Does size matter? The search engines regularly change their mind on this subject. Size does not matter, as people get too many results already. Access to a few, well-known sites should be enough. On the other hand, any obsure document might matter to someone, so size matters. A lot.
Do search engines cover enough of the web? Are they covering the same corner of the web? There is good content off the beaten path. Search engines have a responsibility to provide access to all the web.
He expects more from the search engines. He wants they to provide insight to what he wants.
The Future…
Human powered search produces access to high quality content, but the coverage is tiny. Not a scalable solution.
Personlization sounds good. If someone searches for “diamond”, do they want a jewel or a place to play baseball? He would happily volunteer information like location, gender, age range and languages spoken to the search engines to help improve his search results.
One’s search history only helps for things you’ve searched for previously. It doesn’t solve the problem.
Social search believes one’s friends already have the answers. He doesn’t think their history will truly help the queries. How many people would it require to do so?
A specialized search engine (vertical search) can provide better results for narrow queries. But, no one wants to manage 10,000 bookmarks. We’d need a search engine for bookmarks. People may bookmark a few vertical search engines for topics they really care about, but horizontal engines will suffice for more queries.

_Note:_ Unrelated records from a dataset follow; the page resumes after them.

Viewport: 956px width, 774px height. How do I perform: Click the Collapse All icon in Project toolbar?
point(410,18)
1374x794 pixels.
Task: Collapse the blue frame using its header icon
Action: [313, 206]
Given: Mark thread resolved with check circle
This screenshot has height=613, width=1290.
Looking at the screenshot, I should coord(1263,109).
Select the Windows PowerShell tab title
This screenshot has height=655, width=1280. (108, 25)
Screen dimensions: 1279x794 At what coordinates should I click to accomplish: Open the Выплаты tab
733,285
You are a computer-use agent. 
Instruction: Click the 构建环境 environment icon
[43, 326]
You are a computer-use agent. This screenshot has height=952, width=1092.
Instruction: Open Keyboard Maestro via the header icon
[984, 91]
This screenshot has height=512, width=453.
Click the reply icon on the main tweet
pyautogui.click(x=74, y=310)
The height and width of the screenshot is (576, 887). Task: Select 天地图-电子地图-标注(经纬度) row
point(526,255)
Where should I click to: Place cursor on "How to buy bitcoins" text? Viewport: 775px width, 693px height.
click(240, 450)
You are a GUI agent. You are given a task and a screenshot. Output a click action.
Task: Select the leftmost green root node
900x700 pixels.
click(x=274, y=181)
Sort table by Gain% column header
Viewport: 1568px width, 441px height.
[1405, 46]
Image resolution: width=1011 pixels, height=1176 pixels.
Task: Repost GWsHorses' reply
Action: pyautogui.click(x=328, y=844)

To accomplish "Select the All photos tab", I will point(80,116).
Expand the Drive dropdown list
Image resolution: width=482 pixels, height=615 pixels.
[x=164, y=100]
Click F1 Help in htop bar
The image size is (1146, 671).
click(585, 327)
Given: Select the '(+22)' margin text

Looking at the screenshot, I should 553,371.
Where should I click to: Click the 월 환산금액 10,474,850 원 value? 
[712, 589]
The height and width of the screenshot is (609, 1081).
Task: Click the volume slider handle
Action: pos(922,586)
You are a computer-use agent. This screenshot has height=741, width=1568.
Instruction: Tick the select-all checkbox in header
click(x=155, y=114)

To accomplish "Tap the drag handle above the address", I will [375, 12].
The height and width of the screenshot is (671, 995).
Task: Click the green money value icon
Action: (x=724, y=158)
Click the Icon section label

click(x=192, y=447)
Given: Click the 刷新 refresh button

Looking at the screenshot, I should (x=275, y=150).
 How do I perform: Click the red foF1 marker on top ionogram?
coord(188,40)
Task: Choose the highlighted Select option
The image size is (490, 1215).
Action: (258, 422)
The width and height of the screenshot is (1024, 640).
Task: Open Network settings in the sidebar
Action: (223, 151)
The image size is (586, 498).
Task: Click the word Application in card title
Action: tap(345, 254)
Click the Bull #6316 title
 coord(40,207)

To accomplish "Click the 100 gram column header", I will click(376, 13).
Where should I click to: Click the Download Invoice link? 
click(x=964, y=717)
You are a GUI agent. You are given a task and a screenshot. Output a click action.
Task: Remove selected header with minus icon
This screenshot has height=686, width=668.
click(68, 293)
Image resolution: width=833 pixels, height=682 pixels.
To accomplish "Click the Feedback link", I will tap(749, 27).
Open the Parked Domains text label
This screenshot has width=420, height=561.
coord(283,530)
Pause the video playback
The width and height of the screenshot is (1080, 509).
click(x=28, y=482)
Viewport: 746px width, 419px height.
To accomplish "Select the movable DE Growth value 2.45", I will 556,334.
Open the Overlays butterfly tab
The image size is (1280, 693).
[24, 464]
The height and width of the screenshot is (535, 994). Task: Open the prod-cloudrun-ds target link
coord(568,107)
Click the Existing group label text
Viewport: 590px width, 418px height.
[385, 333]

Natural launguage processing is when search engines try to actually understand the content on a page. The problem is, how much good language is there actually on the web? It’s a good goal, but not very helpful.
Semantic web entails webmasters tagging their pages. It would be an immense amount of work.
Artificial intelligence is the promise of going from “The Flintstones” to “The Jetsons”. Not very realistic.
Using queries for spell checking (which spelling of a word has more SERPs) shows the utility of search beyond navigation.
Another example is putting in an abbreviation. The SERP itself will give you varients of meaning of the abbreviation.
So, what is the future? Disregarding AI, imagine an “answer engine”, as opposed to a search engine. This is a research assistant for your queries. He doesn’t know how soon this will happen, but it is what we need.
Relevancy changes. Before 8/24/2006, there were nine major planets. After 8/24/2006 there are eight major planets.
In conclusion, search is still in its infancy. It is mostly based upon things that are a decade old. However, it’s the only game in town.
Size does matter. If we don’t have the whole web (and tools to make sense of it), who is making those choices for you?
Time for a few questions… “It seems that clustering of results would be the perfect solution. Why hasn’t that caught on?”
It may be too fancy for us. Or, the quality may not be there.
“What do you think about blended search?”
He thinks it’s fine to search all this info. It’s part of the web. However, we’re not doing any better with non-text data than with text data. It’s a good idea, but not going to transform the landscape.